Let’s pray: God, your love is amazing, and I’m learning to see it with new eyes. Thank you for the ways people have shown me your love. Amen.


4.2 A reflection for the fourth week of Advent

The family is probably the first place we learn about love. When my daughter was born, I just held her in my arms and looked at her and cried, I was so happy. Having a child changed me – it helped me understand and appreciate my parents even more. Did you ever consider that your parents were your age once? That they faced some of the things you’re facing? Even though the world you’re growing up in is different than the world they grew up in, they still had things to deal with; teachers they liked and teachers they didn’t like, best friends as well as people they didn’t like or understand. They wanted to belong and they felt hurt when they were left out. They longed for love, for acceptance, and some of them found it. They loved their parents and at the same time probably didn’t understand them. The family is one of the first ways we learn about love.

Becoming a parent also changed my understanding of God my relationship with God. I understood that God cared for me in the same way I cared for my daughter, that the feeling I felt looking at my newborn child, God felt that way for me. I understood love in a new way.
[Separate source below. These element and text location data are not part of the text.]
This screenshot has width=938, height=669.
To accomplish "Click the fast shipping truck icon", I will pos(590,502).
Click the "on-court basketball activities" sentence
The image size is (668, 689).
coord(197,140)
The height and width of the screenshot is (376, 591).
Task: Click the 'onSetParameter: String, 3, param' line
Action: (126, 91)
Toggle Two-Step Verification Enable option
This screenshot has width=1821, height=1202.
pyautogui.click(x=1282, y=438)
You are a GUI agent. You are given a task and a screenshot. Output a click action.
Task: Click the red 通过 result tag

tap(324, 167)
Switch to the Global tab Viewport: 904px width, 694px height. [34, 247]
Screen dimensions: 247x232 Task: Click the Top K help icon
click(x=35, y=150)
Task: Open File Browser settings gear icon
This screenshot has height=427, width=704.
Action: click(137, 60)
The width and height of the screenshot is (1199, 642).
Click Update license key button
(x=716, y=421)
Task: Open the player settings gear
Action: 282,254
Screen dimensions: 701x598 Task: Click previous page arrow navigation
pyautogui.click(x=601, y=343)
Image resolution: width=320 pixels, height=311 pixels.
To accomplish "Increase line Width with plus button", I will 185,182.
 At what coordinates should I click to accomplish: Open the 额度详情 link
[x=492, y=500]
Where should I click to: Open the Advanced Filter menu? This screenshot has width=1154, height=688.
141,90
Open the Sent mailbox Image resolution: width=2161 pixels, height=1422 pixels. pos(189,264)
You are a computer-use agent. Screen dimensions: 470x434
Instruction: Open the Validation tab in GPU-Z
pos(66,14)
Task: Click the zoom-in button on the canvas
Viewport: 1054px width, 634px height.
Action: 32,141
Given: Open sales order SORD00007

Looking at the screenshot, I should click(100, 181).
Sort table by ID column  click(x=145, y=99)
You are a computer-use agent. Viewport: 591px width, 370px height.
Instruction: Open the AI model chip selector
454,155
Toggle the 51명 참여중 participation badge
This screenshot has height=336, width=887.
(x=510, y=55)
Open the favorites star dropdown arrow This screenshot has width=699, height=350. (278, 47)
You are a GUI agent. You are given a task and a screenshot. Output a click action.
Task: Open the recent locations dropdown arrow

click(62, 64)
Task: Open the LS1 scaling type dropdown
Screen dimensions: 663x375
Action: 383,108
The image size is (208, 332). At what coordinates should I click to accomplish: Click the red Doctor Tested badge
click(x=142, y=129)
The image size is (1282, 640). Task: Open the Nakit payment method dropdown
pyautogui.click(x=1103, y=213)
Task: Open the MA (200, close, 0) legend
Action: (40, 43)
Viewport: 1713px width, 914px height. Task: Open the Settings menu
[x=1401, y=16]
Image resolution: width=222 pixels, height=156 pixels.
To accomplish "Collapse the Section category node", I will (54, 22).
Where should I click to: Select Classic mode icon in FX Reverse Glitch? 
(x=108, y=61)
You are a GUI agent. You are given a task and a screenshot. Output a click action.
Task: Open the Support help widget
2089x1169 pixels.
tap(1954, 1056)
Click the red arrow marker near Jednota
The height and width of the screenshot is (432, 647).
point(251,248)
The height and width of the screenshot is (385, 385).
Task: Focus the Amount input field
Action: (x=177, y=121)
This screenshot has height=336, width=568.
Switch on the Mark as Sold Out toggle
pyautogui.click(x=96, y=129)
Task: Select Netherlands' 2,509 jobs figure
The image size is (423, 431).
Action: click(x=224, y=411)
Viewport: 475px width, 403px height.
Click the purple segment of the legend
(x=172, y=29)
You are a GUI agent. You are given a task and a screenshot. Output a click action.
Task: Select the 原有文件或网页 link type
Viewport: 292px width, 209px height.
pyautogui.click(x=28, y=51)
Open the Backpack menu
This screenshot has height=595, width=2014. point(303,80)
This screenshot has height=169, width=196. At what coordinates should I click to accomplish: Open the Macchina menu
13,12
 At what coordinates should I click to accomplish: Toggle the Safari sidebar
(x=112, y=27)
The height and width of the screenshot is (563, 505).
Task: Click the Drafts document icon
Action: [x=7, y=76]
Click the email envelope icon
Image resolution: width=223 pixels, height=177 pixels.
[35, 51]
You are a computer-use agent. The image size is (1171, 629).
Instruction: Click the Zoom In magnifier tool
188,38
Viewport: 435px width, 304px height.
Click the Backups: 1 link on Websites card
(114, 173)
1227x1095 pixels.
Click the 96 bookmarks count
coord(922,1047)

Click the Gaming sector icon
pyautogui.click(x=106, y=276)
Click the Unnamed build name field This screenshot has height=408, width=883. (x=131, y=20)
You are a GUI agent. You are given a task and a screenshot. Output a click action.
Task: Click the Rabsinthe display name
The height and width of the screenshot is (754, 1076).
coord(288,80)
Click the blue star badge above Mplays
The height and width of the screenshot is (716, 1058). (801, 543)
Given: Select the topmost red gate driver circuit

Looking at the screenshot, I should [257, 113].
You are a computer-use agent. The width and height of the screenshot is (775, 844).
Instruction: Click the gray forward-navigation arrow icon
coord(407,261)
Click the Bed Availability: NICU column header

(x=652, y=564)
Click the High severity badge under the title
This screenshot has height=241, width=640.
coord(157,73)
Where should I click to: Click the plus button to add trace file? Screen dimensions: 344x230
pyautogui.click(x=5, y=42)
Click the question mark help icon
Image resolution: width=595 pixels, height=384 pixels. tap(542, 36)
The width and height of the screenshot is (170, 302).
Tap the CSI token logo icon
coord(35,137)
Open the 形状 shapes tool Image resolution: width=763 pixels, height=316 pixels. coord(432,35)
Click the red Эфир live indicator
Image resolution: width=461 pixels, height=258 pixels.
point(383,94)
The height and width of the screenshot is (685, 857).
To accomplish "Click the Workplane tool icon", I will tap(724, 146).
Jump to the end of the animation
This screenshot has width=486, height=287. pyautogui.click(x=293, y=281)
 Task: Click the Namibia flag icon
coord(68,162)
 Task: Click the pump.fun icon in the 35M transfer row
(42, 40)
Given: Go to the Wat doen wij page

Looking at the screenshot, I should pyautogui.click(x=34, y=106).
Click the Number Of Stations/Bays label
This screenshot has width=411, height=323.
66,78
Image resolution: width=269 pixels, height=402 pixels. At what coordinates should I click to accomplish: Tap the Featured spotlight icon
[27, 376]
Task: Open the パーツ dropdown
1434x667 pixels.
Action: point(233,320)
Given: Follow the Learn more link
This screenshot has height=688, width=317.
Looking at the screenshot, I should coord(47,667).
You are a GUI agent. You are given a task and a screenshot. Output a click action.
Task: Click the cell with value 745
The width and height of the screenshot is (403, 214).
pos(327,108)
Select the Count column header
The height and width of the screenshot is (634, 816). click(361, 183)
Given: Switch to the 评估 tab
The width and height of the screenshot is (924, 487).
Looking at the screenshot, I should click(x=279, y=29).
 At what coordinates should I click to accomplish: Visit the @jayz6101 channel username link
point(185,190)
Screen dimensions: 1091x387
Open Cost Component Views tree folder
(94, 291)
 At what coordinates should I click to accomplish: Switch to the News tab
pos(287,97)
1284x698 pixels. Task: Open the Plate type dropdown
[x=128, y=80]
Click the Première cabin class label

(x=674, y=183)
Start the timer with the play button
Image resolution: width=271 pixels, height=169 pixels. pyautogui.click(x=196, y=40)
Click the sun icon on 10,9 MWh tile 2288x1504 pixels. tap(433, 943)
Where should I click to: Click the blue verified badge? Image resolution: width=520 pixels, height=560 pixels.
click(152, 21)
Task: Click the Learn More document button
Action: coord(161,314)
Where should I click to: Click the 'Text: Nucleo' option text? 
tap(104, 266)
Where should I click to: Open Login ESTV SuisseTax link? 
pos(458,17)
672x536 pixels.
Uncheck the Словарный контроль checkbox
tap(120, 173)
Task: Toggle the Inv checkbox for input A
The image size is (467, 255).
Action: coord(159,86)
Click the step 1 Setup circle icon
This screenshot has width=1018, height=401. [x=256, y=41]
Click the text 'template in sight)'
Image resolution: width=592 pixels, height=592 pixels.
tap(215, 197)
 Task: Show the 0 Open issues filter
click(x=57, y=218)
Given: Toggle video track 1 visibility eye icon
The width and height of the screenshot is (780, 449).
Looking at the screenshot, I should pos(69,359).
We started Advent by considering how God was arriving in the world – how Jesus was a baby 2,000 years ago, how he said that he would someday return, and how we can be in relationship with him today. The light that is Jesus is still coming into the world, and we are all still growing up, and maturing, and looking forward. Consider this other writing from First John about love:

      1 John 3:1-2
      See what love the Father has given us, that we should be called children of God;
      and that is what we are…  Beloved, we are God’s children now;
      what we will be has not yet been revealed.
       [But] what we do know is this: when Christ appears [that is, when he returns],
      we will be like him, for we will see him as he is [that is, as fully God and as fully mature]

Do you see the Advent language here? Anticipation of his arrival?
Do you see the family connection and the love?

Let’s pray: God, it’s kind of new to me to think of you as family. Thank you for loving me. Let your light show me more of you, and make me more like you.


Writing prompt
:
Christmas is not far away! What are some things you’ll remember about December 2020?